(Problem to work on)
Give the data as a Markdown table with the columns "Row" and "Line", numbering each non-blank line in order. Leave out the pictures.

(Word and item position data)
========================================

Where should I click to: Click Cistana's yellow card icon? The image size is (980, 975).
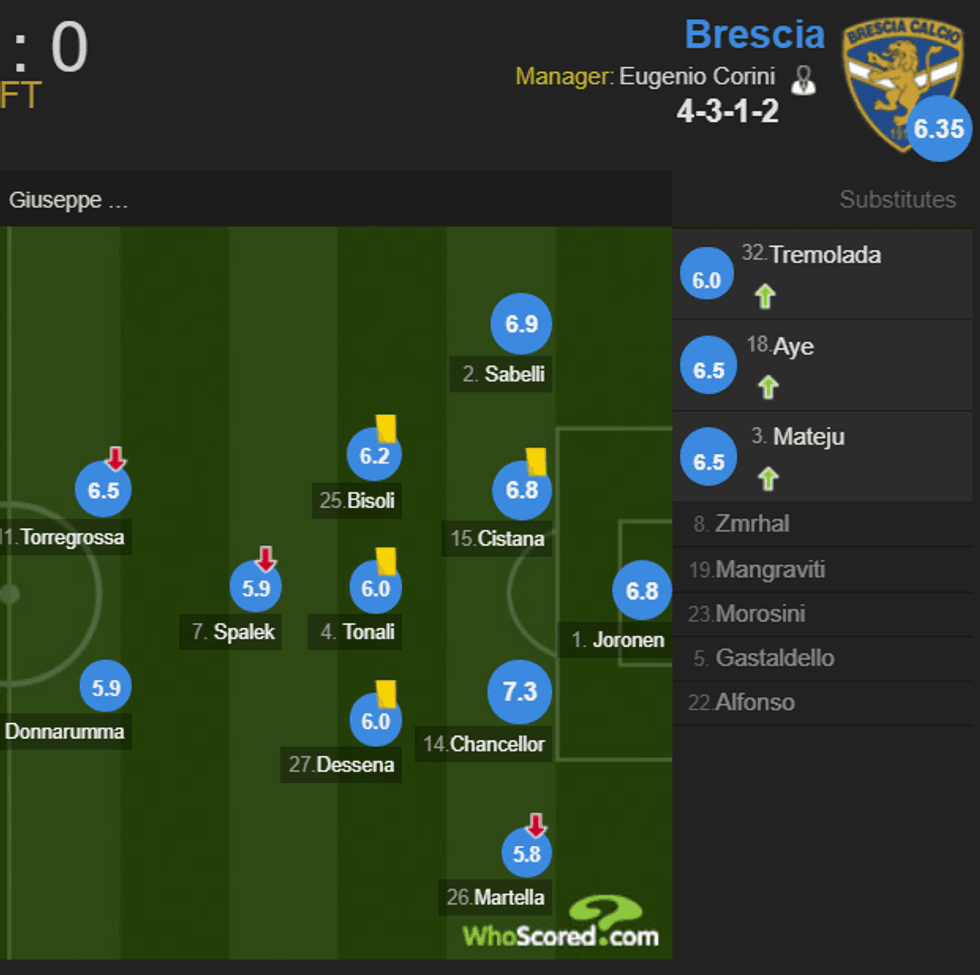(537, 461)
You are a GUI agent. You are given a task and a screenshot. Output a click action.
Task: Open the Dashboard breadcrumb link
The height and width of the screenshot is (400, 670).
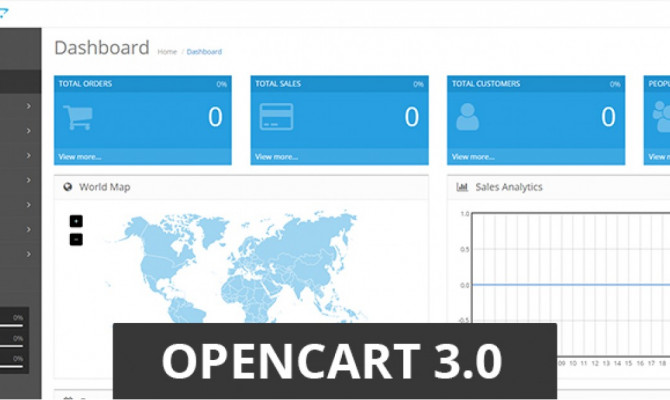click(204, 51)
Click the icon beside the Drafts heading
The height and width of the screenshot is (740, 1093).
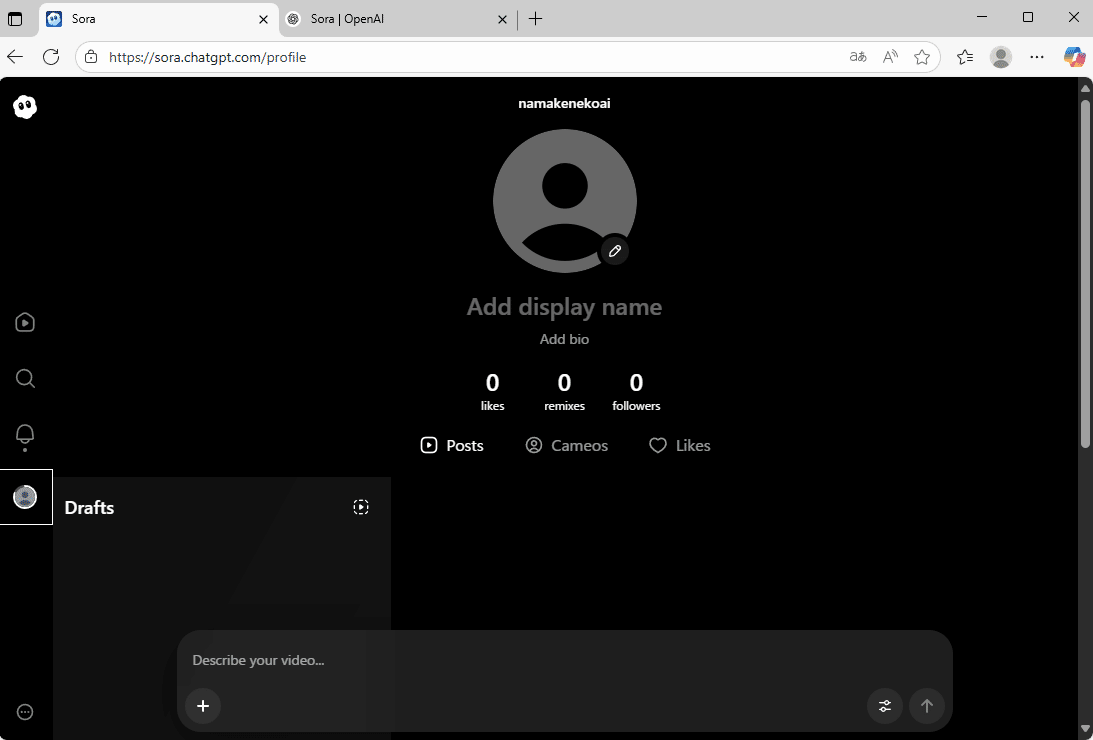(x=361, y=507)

========================================

(Finished task)
| Row | Line |
|---|---|
| 1 | Where should I click to: Click Cistana's yellow card icon? The image size is (980, 975). |
| 2 | (537, 461) |
| 3 | You are a GUI agent. You are given a task and a screenshot. Output a click action. |
| 4 | Task: Open the Dashboard breadcrumb link |
| 5 | The height and width of the screenshot is (400, 670). |
| 6 | click(204, 51) |
| 7 | Click the icon beside the Drafts heading |
| 8 | The height and width of the screenshot is (740, 1093). |
| 9 | (x=361, y=507) |